Figure 4. The latest version of the customers processing routine ProcessCustomersEx2 is about four times faster than the original.
Discussion
At this point you may ask: “What’s with the index checking, however? It’s a must-have feature in general.” The short answer is: yes, it is. And you can easily insert an assertion for that, just like the following:
Assert((I >= 0) and (I < List.Count));
Obj := TObject(List.List[I]);
// processing Obj
Since assertions are eliminated from the release configuration they do not affect performance. In general, this approach is recommended for most of the runtime checks.

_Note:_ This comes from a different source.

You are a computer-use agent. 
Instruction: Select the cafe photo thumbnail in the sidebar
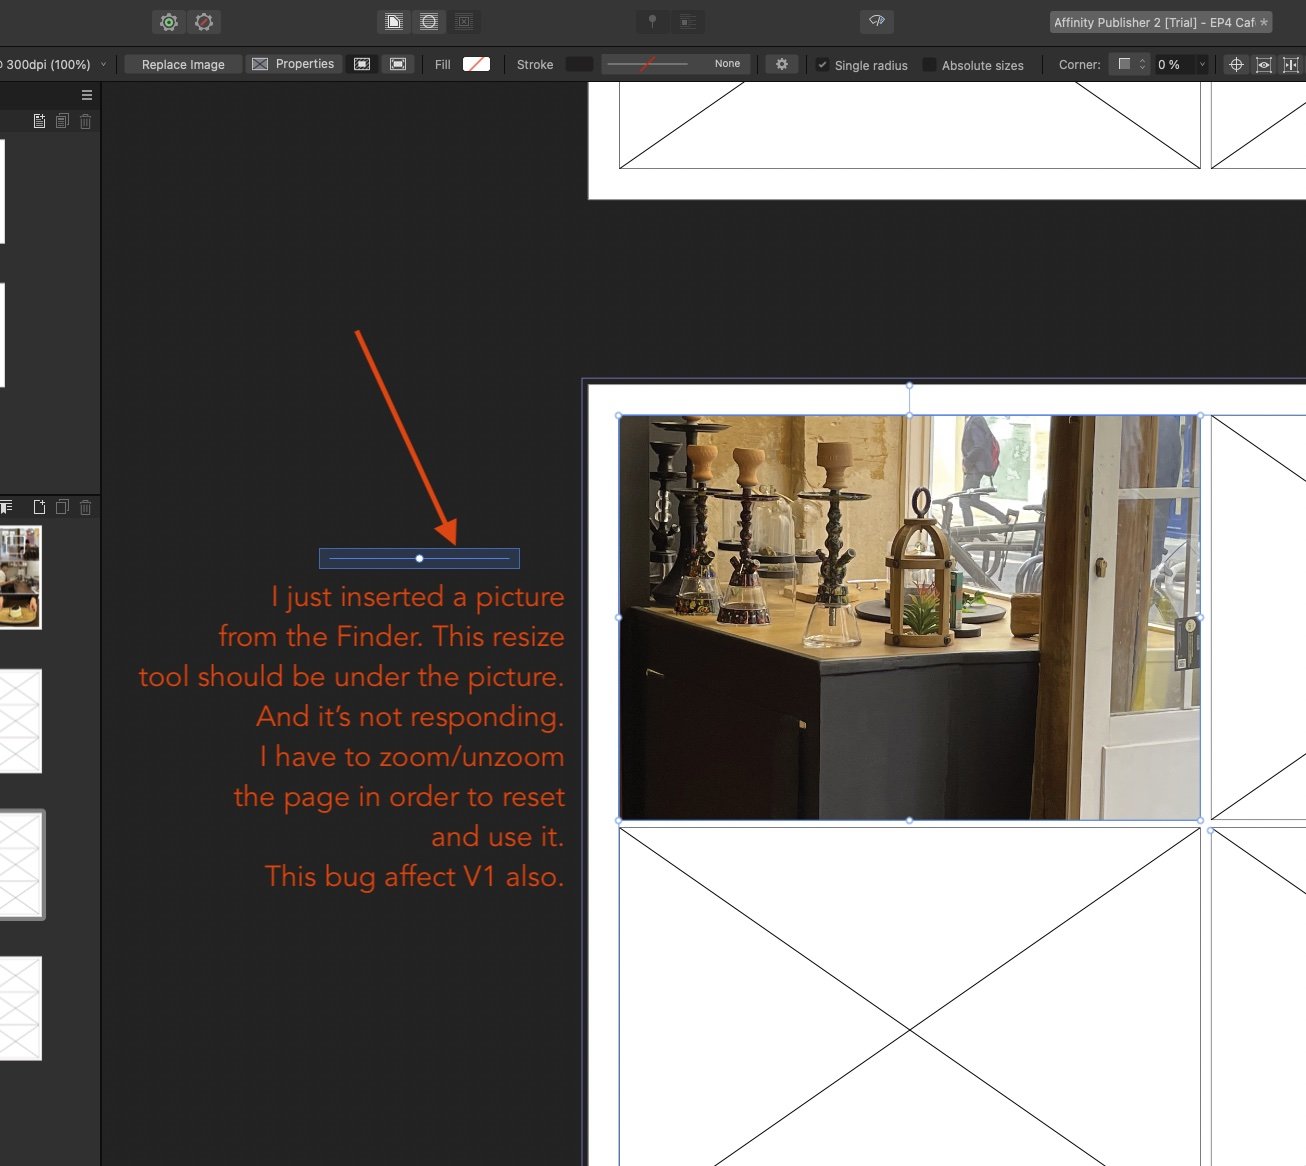[x=20, y=577]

Another reasonable question is: “What’s with the encapsulation? – We used typed TCustomerList.GetItem and TCustomList.GetItemEx before, now we have to deal with raw pointers returned by TList.List?” Well, that’s like walking on a thin ice. Fighting for increased performance may result in some consequent design losses. Solution #2 is a result of the specific requirements of this article: it was our goal to speed up the sample. In the real world it’s up to you to find compromise and to decide whether to stop or go further – looking for the solution #3.
Conclusion
Now you know the TList.Items property trick and are ready to eliminate this bottleneck from your applications. AQtime clearly shows that direct access to the list items via TList.List property is several times faster compared to invocation of the TList.Items property getter. However, I should warn you: performance optimization is a never ending battle, be prepared to battle more bottlenecks shifted to the top of Performance Profiler results in place of this solved one.
P.S. It’s to be noted that described trick works only if the list is accessed from one thread at a time. Consider using TThreadList instead of TList to access list items in a multi-threading environment. However, multi-threading issues are the subject of a different story.